◆ **PAGE TEXT**
* * * *

Don’t you ever wonder how couples hit that cold hard wall of complacency you often find them in, the silent car rides, the not so pleasant dinners? Most young new couples who can’t keep their eyes (and hands) off of each other often have a hard time understanding how it’s possible to grow bored in a relationship.
It’s unfortunate that a significant portion of couples wind up in this state of misery and from the looks of it the reasons are as varied as they wish their lives could be.
Faded Love
Love is compared to many things and among them an addiction to chocolate, brain activity of the clinically insane and drug dependency are sure to stand out. The lesson to draw from most of this is that like any other addiction love comes with the obvious downwind that is the possibility of waking up and finding your chocolates bland, your insanity cured or your drugs not so addictive (well that never happens), like any addiction love too can fade or be overpowered.
A common consideration should be that beyond the initial stage of a relationship things tend to settle down and people start noticing the flaws that they often overlook previously. Another very important cause is the routine operation of relationships.
Certain couples go through life living the motions from mundane meals, to pre planned sexual rituals, all of which eventually contribute to a stagnated relationship.
Unresolved Childhood Conflict
As surprising as it is you carry a lot of baggage from your childhood into your adult life and its relationships. Psychodynamic theories of social inadequacy often find its roots in early childhood and its little surprise that most relationship issues too find cause in early life.
Perhaps you didn’t receive enough attention from your parents; perhaps you received too much attention. Sibling rivalries and your preferred mode of anxiety alleviation all have significant impact on your behaviour patterns when in a relationship.
Overbearing parents who idolize their offspring are known to produce narcissistic personalities with little empathy for their partners.

* * * *

◆ **WHAT TO DO**
1. Reproduce the passage on relationship boredom between "Certain couples go" and "in early life.", inclusive.
2. Extend the passage on why couples grow bored in relationships, starting after its last sentence.
The listing that follows comes from a separate source.

Dataset entries
* * * *

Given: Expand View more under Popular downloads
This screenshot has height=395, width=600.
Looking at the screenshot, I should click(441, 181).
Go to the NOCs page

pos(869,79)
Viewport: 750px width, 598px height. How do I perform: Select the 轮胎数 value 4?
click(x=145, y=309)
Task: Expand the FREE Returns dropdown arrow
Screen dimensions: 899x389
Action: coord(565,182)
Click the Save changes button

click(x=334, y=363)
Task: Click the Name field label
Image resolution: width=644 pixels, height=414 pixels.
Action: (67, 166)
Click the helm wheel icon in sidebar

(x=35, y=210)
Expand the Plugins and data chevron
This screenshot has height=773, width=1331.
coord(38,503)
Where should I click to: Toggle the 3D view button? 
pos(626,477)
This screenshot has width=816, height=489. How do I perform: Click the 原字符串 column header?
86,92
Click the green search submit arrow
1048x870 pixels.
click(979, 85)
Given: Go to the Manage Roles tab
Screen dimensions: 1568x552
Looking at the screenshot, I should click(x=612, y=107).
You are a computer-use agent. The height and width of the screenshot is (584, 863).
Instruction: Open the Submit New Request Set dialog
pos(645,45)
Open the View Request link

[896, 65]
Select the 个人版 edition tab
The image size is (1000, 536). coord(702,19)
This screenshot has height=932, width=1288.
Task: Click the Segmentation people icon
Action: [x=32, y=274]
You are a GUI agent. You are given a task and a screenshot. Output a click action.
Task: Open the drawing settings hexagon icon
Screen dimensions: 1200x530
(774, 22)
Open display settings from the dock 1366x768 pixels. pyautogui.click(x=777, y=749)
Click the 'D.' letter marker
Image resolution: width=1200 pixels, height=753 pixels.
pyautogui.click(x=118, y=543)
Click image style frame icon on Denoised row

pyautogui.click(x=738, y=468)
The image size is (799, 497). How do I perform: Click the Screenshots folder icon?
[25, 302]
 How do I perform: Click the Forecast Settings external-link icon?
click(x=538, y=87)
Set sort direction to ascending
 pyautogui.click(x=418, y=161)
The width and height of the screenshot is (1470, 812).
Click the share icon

* * * *

◆ **ANSWER LIST**
1.
Certain couples go through life living the motions from mundane meals, to pre planned sexual rituals, all of which eventually contribute to a stagnated relationship.
Unresolved Childhood Conflict
As surprising as it is you carry a lot of baggage from your childhood into your adult life and its relationships. Psychodynamic theories of social inadequacy often find its roots in early childhood and its little surprise that most relationship issues too find cause in early life.

2.
Power Struggling
Some couples find themselves in power struggles that are relentless to the point of being unbearable and as a defense find solace in their assumed stance of boredom. In this case the boredom is only a mechanism to overcome an otherwise helpless situation.
This type of phenomenon is common when very strong willed individuals find themselves struggling for power against more dominant partners who may have leverage in terms of finance or other essentials.
Pathological Boredom
The feeling of boredom might be a symptom of pathology; a common example might Depression which causes symptoms such as apathy and an inability to find pleasure in otherwise pleasurable activities.
Midlife crisis and post natal depression also might manifest itself through boredom and distance between lovers. Affective disorders or mood disorders may have such effects on your relationships and other social interactions.
Sigmund Freud once said “sometimes boredom is just boredom and it might be time to look elsewhere for enthusiasm. If you’re lucky it’ll be early on in a relationship when there aren’t too many factors to consider. However over time boredom if not attended to will fester and develop into a reduced state of pleasure in life and might cause other behavioural impacts which can and should be avoided.